Se apenas vivesses com o dinheiro que ganhas no YouTube, Spotify, iTunes e outras plataformas de streaming, além da venda de CD, conseguias estar na música?

Não tenho bem a certeza. Os direitos de autor e os streams são uma fatia valiosa, mas dizer a uma pessoa que está a começar que só com isso é possível viver da música é enganá-la. O que pagam é muito pouco. Não vão por aí.

Os concertos de Lisboa e do Porto terminaram com Não me Importo que, segundo Carolina Deslandes, é a música favorita do público

10 perguntas-relâmpago a Carolina Deslandes

Em dia de Tempestade, foi Por um Triz que esta entrevista não se realizou, mas conseguimos empurrar Carolina Deslandes, e a sua Saia [da Carolina], para um Avião de Papel que sobrevoou as Estrelas da sua vida. Agora, descobrimos que recebeu conselhos que são para A Vida Toda e o que faz quando chega a Casa. Sem tempo para Respirar, Carolina respondeu a tudo com a Paz de quem já superou o Trauma do Abandono.

1. O que fazes quando passa uma música tua na rádio?

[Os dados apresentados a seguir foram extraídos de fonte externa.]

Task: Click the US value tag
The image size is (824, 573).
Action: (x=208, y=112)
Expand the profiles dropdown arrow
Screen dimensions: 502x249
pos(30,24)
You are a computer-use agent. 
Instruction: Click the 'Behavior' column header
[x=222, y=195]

Se estiver com amigos próximos até acho graça, fico sempre com aquela sensação de que é a primeira vez que estou a passar na rádio. Se estiver num sítio com muita gente desligo porque tenho vergonha.

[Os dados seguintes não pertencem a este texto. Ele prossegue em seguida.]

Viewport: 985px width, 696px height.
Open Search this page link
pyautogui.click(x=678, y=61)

2. Qual é a tua música que o público mais gosta?

Não me Importa, que é a música mais streamada que tenho até hoje e que continua a crescer. Incrível, não é? Era de esperar que fosse A Vida Toda, mas não é.

3. Que canção compuseste em menos tempo?

A canção Por Um Triz.

4. Quem te deu o melhor conselho no mundo do espetáculo?

O Pedro Abrunhosa. Liguei-lhe depois de lançar o álbum Casa e disse-lhe que estava a sentir uma pressão enorme para o próximo disco, que achava que não ia conseguir corresponder. Ele disse-me: “A única coisa que tens de fazer é dizer a tua verdade. O que vier depois é consequência.” Este conselho desbloqueou a minha vida artística.

5. Se o Carlão, Fernando Daniel, Marisa Liz ou Bárbara Tinoco tivessem dez anos, de quem gostarias de ser mentora?

Da Bárbara Tinoco. É um talento fora de série, existe um destes de 100 em 100 anos, se é que vai haver outro. Acho-a muito interessante artisticamente, muito criativa, uma compositora, intérprete, produtora. Não é por ser minha amiga, mas é espetacular.

6. Nas entrevistas, qual a pergunta que mais te fazem?

Como concilias a tua vida pessoal com a tua vida profissional?

7. Qual foi o primeiro álbum que compraste?

Nevermind, dos Nirvana.

8. Qual foi a coisa mais cara que compraste?

A minha casa.

9. Quando chegares a casa, depois deste concerto, qual a primeira coisa que vais fazer?

Acender a lareira.

10. O sucesso é para a vida toda?

Não faço ideia. Mas fazer canções há de ser.